The new owner of the Newport News-Times plans to merge that paper with the Lincoln City News Guard early next year, call it the Lincoln Leader and publish one newspaper once a week. Our hope is that it will be a well-staffed and comprehensive paper. Lincoln County residents deserve all forms of well-functioning media.
But increasingly, readers and listeners are being asked to help pay for what they read or hear.
So, if you choose, here are the ways this month you can help YachatsNews’ efforts to hire that reporter:
- Simply write a check to YachatsNews and drop it in the mail to us at P.O. Box 284, Yachats, Ore. 97498. (Your contribution is tax deductible; please indicate if you want a receipt for your records.)

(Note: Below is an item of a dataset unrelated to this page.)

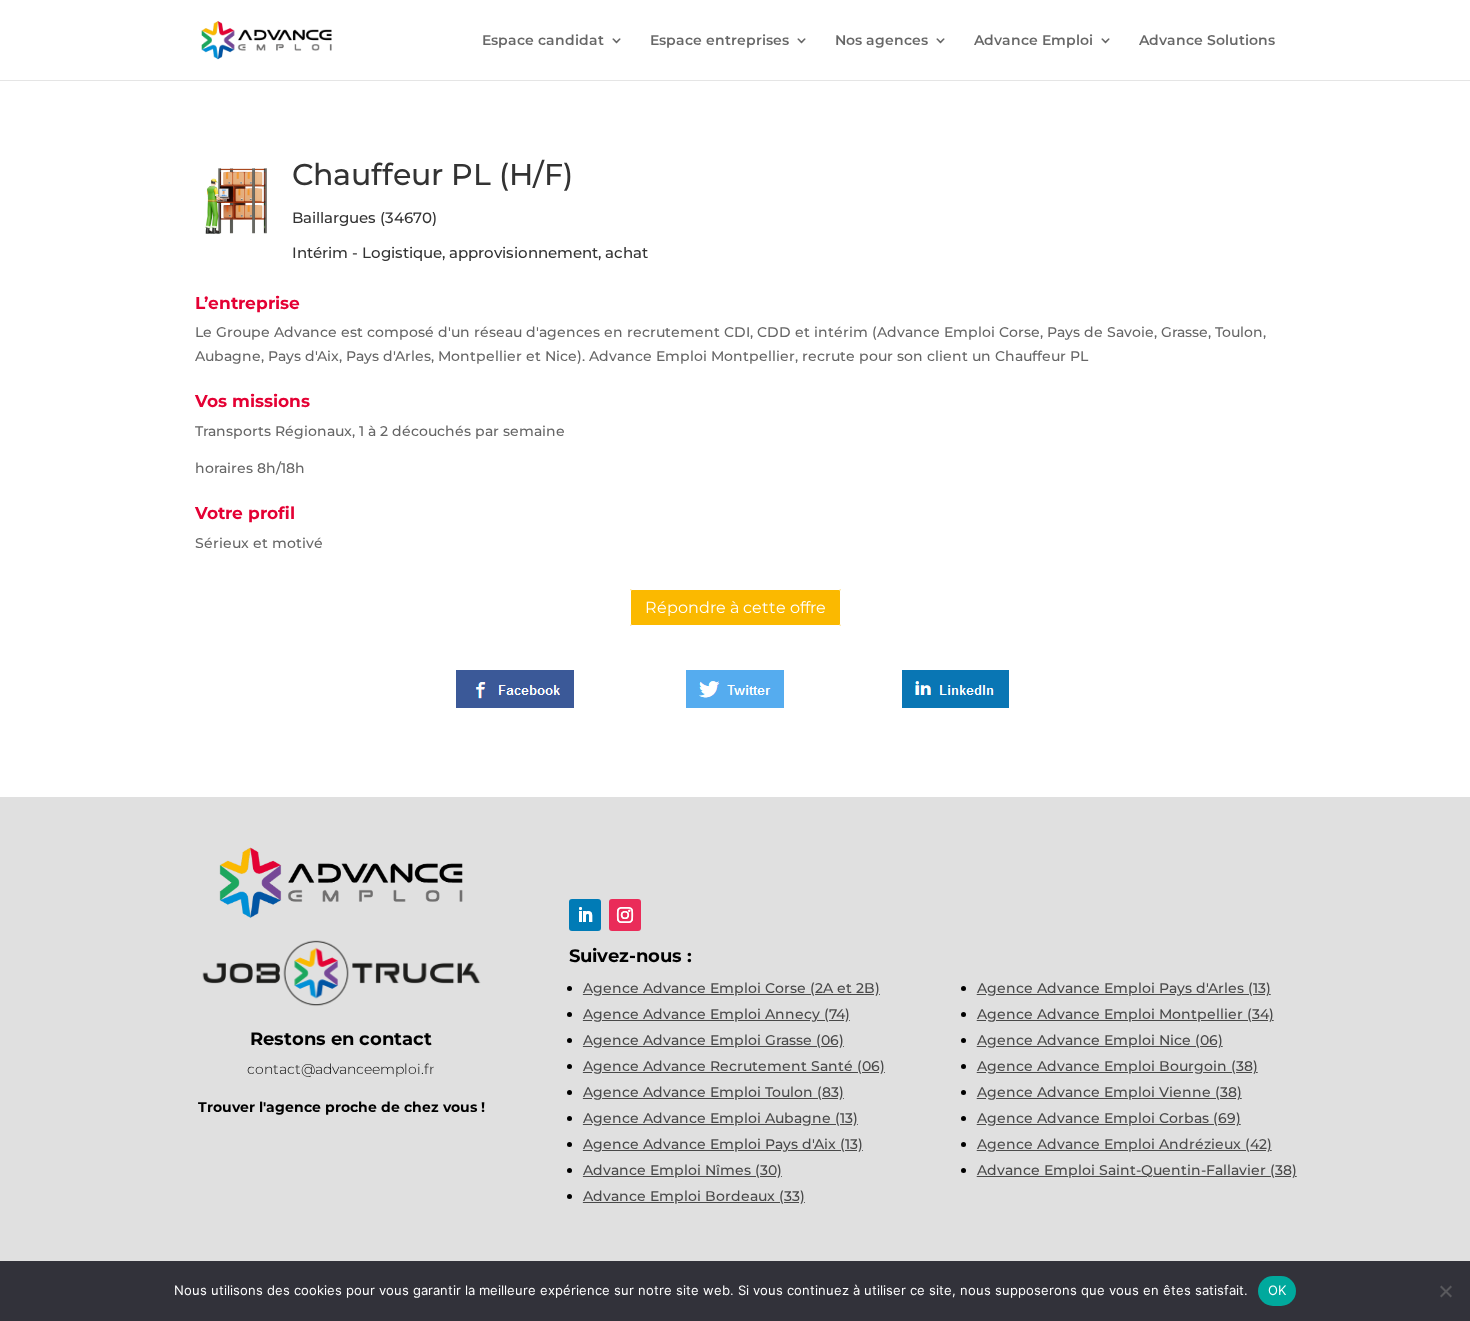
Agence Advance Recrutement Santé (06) (734, 1066)
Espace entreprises (719, 41)
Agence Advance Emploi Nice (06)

- Follow this online link to PayPal and make a one-time donation to YachatsNews. Or (like 25 others currently do), sign up via PayPal to make a small ($5-$20) monthly donation and spread your giving over a full year.
Thank you for your readership and support. Our goal for 2024 is to simply do more and better in reporting local news not only of your community but all of Lincoln County.
- Quinton Smith is the editor of YachatsNews.com and can be reached at YachatsNews@gmail.com
Phillip Edwards says
Is there a place I can drop off a cash donation? I prefer Paypal not get a portion destined for you.
Quinton Smith says
Phillip:
A check to PO Box 284, Yachats, Ore. 97498 would be great — or email me at YachatsNews@gmail.com and I can try to set up a meetup time and place.
Thx, Quinton/YachatsNews
Fran says
Thanks to a fine local publication. It’s a feel-good unifier of our central coast community. My check is in the mail.
Lee says
I counted four stories in the Dec. 1 issue of the Yachats News that are also local news for Newport yet were completely missing from the Newport News Times, which was recently acquired by Country Media, known for destroying the Coos Bay World a few years back.
When I moved to this area after retiring several years ago, the News Times had two reporters plus a sports reporter. Now they have zero news reporters and just a sports reporter and an incredibly overworked managing editor. And they are about to merge the paper with the News Guard in Lincoln City under another name.
If you want local news, please contribute to the Yachats News. I don’t know why Quinton Smith wants to work his butt off in retirement, but I am thankful that he does. Help him hire another reporter so we know what’s going on in Lincoln County instead of depending on an almost dead newspaper that is filled with nothing but news releases and fails to cover basic local government functions.
Lee says
I want to update my comment with the December 8 issue of the Yachats News, which leads with the court ruling on county regulation of short-term vacation rental homes.
This has been one of the biggest issues in Lincoln County in recent years. Yet there is not one word about the court ruling in the December 8 issue of the Newport News Times, even though the ruling came out 5 days earlier. The News Times’ new owner, Country Media, seems to think that newspaper can get along without a single news reporter. It cannot and it is not worth reading if they don’t hire one.
If you want local news you need to help the Yachats News, which is dedicated to covering major stories, not just selling ads and printing news releases.